=== What is being asked ===
Convert the rows from the start through the line containing "(762, 216)." into a Markdown table with the columns Number and Row line, one entry per line, skipping blank lines and leaving out the pictures.
Start of Block
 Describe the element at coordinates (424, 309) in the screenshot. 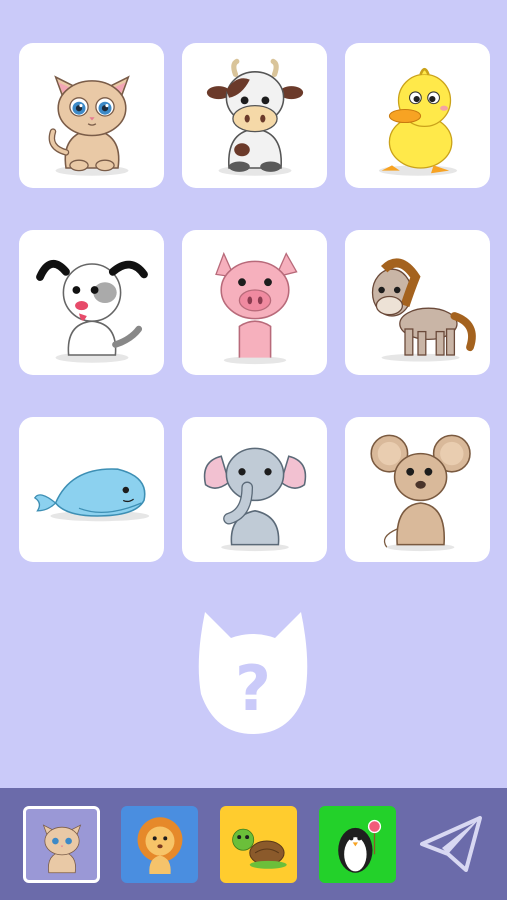

I see `pony-icon` at that location.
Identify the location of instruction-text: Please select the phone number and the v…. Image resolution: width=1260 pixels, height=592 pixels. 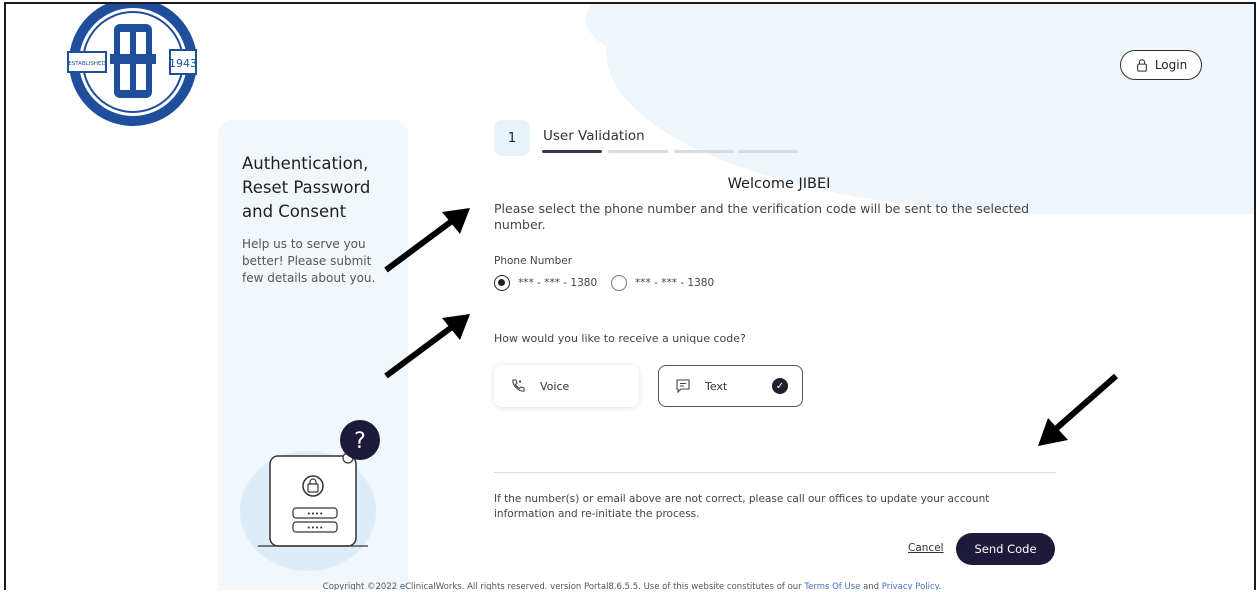
(762, 216).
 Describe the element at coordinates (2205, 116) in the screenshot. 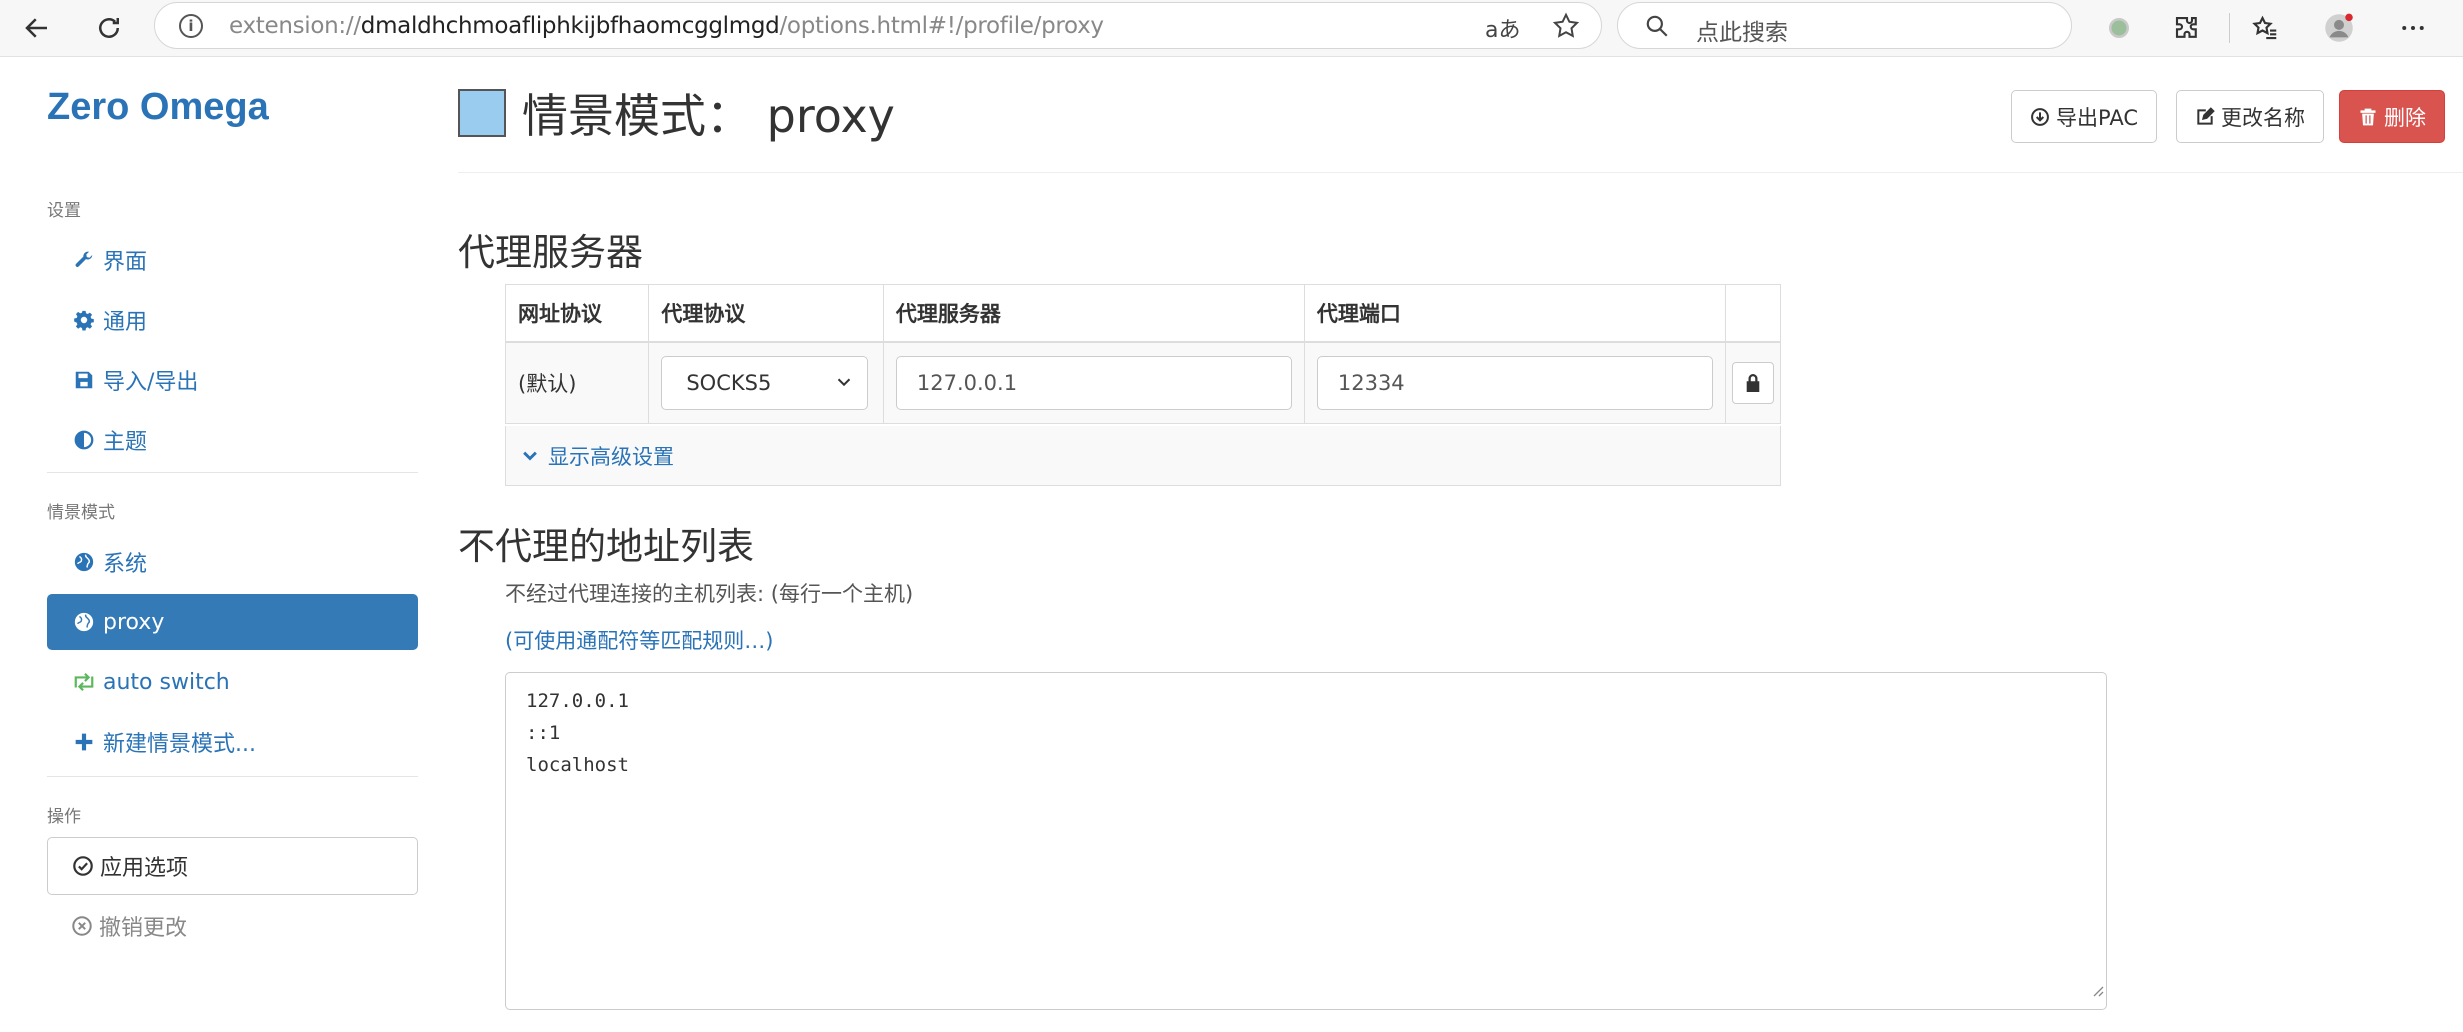

I see `edit-icon` at that location.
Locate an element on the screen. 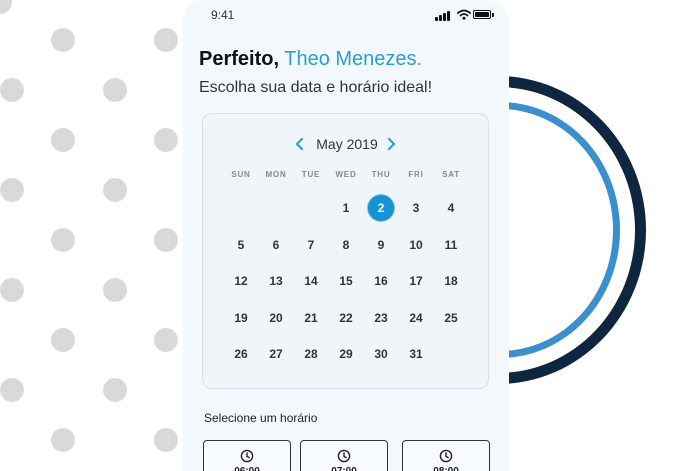 This screenshot has height=471, width=690. calendar-day-number: 27 is located at coordinates (276, 354).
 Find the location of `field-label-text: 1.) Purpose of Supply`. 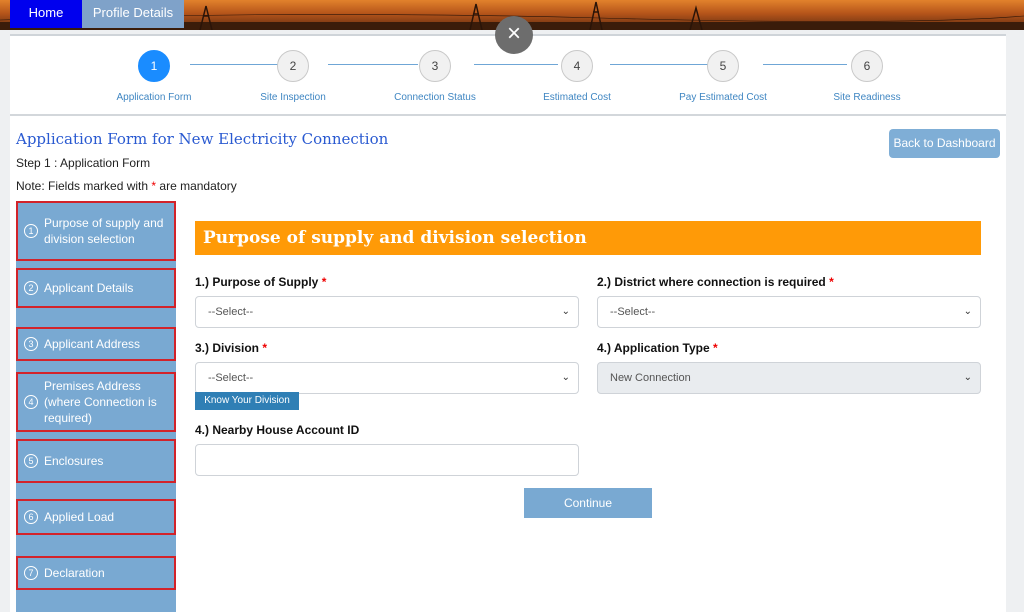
End of Block
=== Problem solution ===
| Number | Row line |
|---|---|
| 1 |  Describe the element at coordinates (424, 309) in the screenshot.  |
| 2 | I see `pony-icon` at that location. |
| 3 | Identify the location of instruction-text: Please select the phone number and the v…. Image resolution: width=1260 pixels, height=592 pixels.  |
| 4 | (762, 216). |